Exercise:
An identical transcription of the records is required.
(Provided records Opens)
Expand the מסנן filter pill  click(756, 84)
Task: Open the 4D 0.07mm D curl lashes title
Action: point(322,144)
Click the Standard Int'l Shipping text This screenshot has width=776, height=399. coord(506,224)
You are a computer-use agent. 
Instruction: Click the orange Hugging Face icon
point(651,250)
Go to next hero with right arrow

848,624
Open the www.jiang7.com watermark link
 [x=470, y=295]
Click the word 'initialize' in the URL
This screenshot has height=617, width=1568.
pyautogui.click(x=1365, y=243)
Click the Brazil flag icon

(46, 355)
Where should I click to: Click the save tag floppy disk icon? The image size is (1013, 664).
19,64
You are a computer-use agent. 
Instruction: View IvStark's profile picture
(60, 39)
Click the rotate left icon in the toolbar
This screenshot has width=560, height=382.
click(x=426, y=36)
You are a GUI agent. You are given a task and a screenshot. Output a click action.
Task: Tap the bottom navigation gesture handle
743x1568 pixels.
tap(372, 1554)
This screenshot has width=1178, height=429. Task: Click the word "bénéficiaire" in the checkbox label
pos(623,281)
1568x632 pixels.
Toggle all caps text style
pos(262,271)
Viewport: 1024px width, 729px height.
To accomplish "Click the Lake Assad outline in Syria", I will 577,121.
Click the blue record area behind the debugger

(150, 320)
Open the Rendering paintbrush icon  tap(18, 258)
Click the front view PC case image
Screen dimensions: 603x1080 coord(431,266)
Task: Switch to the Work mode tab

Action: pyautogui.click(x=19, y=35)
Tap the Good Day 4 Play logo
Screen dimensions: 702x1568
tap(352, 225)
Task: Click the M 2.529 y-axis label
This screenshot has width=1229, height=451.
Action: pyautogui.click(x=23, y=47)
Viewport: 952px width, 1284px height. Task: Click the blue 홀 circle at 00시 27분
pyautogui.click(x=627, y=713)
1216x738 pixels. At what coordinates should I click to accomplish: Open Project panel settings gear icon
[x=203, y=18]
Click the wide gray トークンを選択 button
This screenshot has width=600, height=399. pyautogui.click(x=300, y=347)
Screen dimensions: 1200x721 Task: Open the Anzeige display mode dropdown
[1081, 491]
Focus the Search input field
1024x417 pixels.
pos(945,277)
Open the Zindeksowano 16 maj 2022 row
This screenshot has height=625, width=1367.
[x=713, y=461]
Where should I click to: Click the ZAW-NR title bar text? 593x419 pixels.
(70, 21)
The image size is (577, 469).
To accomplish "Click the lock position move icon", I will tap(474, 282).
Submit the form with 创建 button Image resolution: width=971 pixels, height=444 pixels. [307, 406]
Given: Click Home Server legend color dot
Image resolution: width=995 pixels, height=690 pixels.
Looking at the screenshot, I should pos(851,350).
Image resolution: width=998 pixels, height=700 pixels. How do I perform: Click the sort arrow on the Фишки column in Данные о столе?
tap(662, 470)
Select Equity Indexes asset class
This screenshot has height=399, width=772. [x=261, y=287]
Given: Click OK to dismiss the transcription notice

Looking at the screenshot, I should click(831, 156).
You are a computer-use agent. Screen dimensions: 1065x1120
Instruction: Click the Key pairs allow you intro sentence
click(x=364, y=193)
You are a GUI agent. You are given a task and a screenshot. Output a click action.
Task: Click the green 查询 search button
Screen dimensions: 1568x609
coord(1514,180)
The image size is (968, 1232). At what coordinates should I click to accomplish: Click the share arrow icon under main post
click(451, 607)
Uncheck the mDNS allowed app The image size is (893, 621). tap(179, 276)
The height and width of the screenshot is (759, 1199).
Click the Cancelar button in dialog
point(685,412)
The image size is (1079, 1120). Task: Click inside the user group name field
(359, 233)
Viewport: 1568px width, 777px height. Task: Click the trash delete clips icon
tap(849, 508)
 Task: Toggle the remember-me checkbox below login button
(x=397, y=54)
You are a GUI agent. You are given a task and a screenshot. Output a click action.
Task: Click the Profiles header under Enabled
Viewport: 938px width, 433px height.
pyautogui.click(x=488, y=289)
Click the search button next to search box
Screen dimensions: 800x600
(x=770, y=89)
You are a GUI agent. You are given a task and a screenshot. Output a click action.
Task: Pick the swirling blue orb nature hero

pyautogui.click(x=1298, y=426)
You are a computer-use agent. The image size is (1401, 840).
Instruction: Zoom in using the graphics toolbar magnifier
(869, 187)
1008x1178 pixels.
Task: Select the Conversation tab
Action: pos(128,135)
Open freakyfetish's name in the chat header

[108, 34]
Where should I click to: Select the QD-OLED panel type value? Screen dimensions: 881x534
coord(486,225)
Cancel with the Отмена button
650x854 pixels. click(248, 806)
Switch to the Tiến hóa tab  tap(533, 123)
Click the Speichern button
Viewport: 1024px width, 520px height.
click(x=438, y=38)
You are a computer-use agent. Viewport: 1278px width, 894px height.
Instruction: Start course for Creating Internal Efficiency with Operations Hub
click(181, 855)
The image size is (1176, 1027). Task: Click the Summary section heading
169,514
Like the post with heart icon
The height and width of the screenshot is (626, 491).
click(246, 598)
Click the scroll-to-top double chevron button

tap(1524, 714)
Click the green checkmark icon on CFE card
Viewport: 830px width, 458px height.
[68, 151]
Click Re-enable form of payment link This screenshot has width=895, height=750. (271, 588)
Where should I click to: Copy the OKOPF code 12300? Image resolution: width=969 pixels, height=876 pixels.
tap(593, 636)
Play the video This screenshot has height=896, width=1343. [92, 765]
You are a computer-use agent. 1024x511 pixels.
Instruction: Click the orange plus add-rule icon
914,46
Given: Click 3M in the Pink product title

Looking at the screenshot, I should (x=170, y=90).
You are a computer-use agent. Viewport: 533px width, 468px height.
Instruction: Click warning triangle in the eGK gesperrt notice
(Provided records Closes)
Expected answer:
Expand the מסנן filter pill  click(756, 84)
Task: Open the 4D 0.07mm D curl lashes title
Action: point(322,144)
Click the Standard Int'l Shipping text This screenshot has width=776, height=399. coord(506,224)
You are a computer-use agent. 
Instruction: Click the orange Hugging Face icon
point(651,250)
Go to next hero with right arrow

848,624
Open the www.jiang7.com watermark link
 [x=470, y=295]
Click the word 'initialize' in the URL
This screenshot has height=617, width=1568.
pyautogui.click(x=1365, y=243)
Click the Brazil flag icon

(46, 355)
Where should I click to: Click the save tag floppy disk icon? The image size is (1013, 664).
19,64
You are a computer-use agent. 
Instruction: View IvStark's profile picture
(60, 39)
Click the rotate left icon in the toolbar
This screenshot has width=560, height=382.
click(x=426, y=36)
You are a GUI agent. You are given a task and a screenshot. Output a click action.
Task: Tap the bottom navigation gesture handle
743x1568 pixels.
tap(372, 1554)
This screenshot has width=1178, height=429. Task: Click the word "bénéficiaire" in the checkbox label
pos(623,281)
1568x632 pixels.
Toggle all caps text style
pos(262,271)
Viewport: 1024px width, 729px height.
To accomplish "Click the Lake Assad outline in Syria", I will 577,121.
Click the blue record area behind the debugger

(150, 320)
Open the Rendering paintbrush icon  tap(18, 258)
Click the front view PC case image
Screen dimensions: 603x1080 coord(431,266)
Task: Switch to the Work mode tab

Action: pyautogui.click(x=19, y=35)
Tap the Good Day 4 Play logo
Screen dimensions: 702x1568
tap(352, 225)
Task: Click the M 2.529 y-axis label
This screenshot has width=1229, height=451.
Action: pyautogui.click(x=23, y=47)
Viewport: 952px width, 1284px height. Task: Click the blue 홀 circle at 00시 27분
pyautogui.click(x=627, y=713)
1216x738 pixels. At what coordinates should I click to accomplish: Open Project panel settings gear icon
[x=203, y=18]
Click the wide gray トークンを選択 button
This screenshot has width=600, height=399. pyautogui.click(x=300, y=347)
Screen dimensions: 1200x721 Task: Open the Anzeige display mode dropdown
[1081, 491]
Focus the Search input field
1024x417 pixels.
pos(945,277)
Open the Zindeksowano 16 maj 2022 row
This screenshot has height=625, width=1367.
[x=713, y=461]
Where should I click to: Click the ZAW-NR title bar text? 593x419 pixels.
(70, 21)
The image size is (577, 469).
To accomplish "Click the lock position move icon", I will tap(474, 282).
Submit the form with 创建 button Image resolution: width=971 pixels, height=444 pixels. [307, 406]
Given: Click Home Server legend color dot
Image resolution: width=995 pixels, height=690 pixels.
Looking at the screenshot, I should pos(851,350).
Image resolution: width=998 pixels, height=700 pixels. How do I perform: Click the sort arrow on the Фишки column in Данные о столе?
tap(662, 470)
Select Equity Indexes asset class
This screenshot has height=399, width=772. [x=261, y=287]
Given: Click OK to dismiss the transcription notice

Looking at the screenshot, I should click(831, 156).
You are a computer-use agent. Screen dimensions: 1065x1120
Instruction: Click the Key pairs allow you intro sentence
click(x=364, y=193)
You are a GUI agent. You are given a task and a screenshot. Output a click action.
Task: Click the green 查询 search button
Screen dimensions: 1568x609
coord(1514,180)
The image size is (968, 1232). At what coordinates should I click to accomplish: Click the share arrow icon under main post
click(451, 607)
Uncheck the mDNS allowed app The image size is (893, 621). tap(179, 276)
The height and width of the screenshot is (759, 1199).
Click the Cancelar button in dialog
point(685,412)
The image size is (1079, 1120). Task: Click inside the user group name field
(359, 233)
Viewport: 1568px width, 777px height. Task: Click the trash delete clips icon
tap(849, 508)
 Task: Toggle the remember-me checkbox below login button
(x=397, y=54)
You are a GUI agent. You are given a task and a screenshot. Output a click action.
Task: Click the Profiles header under Enabled
Viewport: 938px width, 433px height.
pyautogui.click(x=488, y=289)
Click the search button next to search box
Screen dimensions: 800x600
(x=770, y=89)
You are a GUI agent. You are given a task and a screenshot. Output a click action.
Task: Pick the swirling blue orb nature hero

pyautogui.click(x=1298, y=426)
You are a computer-use agent. The image size is (1401, 840).
Instruction: Zoom in using the graphics toolbar magnifier
(869, 187)
1008x1178 pixels.
Task: Select the Conversation tab
Action: pos(128,135)
Open freakyfetish's name in the chat header

[108, 34]
Where should I click to: Select the QD-OLED panel type value? Screen dimensions: 881x534
coord(486,225)
Cancel with the Отмена button
650x854 pixels. click(248, 806)
Switch to the Tiến hóa tab  tap(533, 123)
Click the Speichern button
Viewport: 1024px width, 520px height.
click(x=438, y=38)
You are a computer-use agent. Viewport: 1278px width, 894px height.
Instruction: Start course for Creating Internal Efficiency with Operations Hub
click(181, 855)
The image size is (1176, 1027). Task: Click the Summary section heading
169,514
Like the post with heart icon
The height and width of the screenshot is (626, 491).
click(246, 598)
Click the scroll-to-top double chevron button

tap(1524, 714)
Click the green checkmark icon on CFE card
Viewport: 830px width, 458px height.
[68, 151]
Click Re-enable form of payment link This screenshot has width=895, height=750. (271, 588)
Where should I click to: Copy the OKOPF code 12300? Image resolution: width=969 pixels, height=876 pixels.
tap(593, 636)
Play the video This screenshot has height=896, width=1343. [92, 765]
You are a computer-use agent. 1024x511 pixels.
Instruction: Click the orange plus add-rule icon
914,46
Given: Click 3M in the Pink product title

Looking at the screenshot, I should (x=170, y=90).
You are a computer-use agent. Viewport: 533px width, 468px height.
Instruction: Click warning triangle in the eGK gesperrt notice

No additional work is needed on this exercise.